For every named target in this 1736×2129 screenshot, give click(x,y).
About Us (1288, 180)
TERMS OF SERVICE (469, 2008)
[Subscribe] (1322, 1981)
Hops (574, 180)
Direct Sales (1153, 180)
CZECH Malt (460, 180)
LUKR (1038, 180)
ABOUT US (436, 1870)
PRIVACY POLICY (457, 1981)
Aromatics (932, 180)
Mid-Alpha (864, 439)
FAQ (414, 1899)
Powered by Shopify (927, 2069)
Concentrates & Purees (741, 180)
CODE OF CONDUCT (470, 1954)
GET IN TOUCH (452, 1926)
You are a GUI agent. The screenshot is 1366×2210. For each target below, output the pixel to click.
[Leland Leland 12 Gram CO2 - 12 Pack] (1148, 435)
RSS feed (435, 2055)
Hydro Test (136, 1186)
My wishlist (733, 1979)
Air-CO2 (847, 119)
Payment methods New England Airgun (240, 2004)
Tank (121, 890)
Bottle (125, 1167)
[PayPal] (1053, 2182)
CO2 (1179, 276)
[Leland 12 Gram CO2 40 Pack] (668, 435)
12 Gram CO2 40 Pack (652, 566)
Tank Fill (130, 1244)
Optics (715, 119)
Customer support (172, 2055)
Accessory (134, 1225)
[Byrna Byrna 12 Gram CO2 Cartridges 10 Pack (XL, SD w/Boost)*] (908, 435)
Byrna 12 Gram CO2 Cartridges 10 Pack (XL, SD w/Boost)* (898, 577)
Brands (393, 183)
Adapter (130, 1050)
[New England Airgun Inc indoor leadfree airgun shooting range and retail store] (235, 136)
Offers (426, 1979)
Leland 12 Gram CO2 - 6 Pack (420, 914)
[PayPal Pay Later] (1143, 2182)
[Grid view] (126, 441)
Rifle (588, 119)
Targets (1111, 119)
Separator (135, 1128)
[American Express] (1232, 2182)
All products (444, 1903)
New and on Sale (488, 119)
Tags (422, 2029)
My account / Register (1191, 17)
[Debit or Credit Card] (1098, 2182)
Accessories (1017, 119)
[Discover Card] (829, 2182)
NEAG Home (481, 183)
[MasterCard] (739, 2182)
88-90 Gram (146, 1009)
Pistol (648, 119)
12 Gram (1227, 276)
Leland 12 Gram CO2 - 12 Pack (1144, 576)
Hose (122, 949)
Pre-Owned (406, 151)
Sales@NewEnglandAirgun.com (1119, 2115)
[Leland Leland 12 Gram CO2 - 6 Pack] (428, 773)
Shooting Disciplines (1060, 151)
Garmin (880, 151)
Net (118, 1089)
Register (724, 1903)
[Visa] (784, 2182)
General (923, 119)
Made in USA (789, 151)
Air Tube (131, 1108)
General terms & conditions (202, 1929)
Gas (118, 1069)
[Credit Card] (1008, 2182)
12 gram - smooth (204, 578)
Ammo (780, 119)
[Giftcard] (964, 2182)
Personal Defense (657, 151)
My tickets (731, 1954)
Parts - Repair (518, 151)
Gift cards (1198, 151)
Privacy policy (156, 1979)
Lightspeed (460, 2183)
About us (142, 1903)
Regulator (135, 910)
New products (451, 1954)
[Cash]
= = = = = = =
Your task: Beginning with the line that has "[PayPal] (1053, 2182)" and ending with the line that has "Adapter (130, 1050)", set down the lines above exactly and include no others.

Written response:
[PayPal] (1053, 2182)
CO2 (1179, 276)
[Leland 12 Gram CO2 40 Pack] (668, 435)
12 Gram CO2 40 Pack (652, 566)
Tank Fill (130, 1244)
Optics (715, 119)
Customer support (172, 2055)
Accessory (134, 1225)
[Byrna Byrna 12 Gram CO2 Cartridges 10 Pack (XL, SD w/Boost)*] (908, 435)
Byrna 12 Gram CO2 Cartridges 10 Pack (XL, SD w/Boost)* (898, 577)
Brands (393, 183)
Adapter (130, 1050)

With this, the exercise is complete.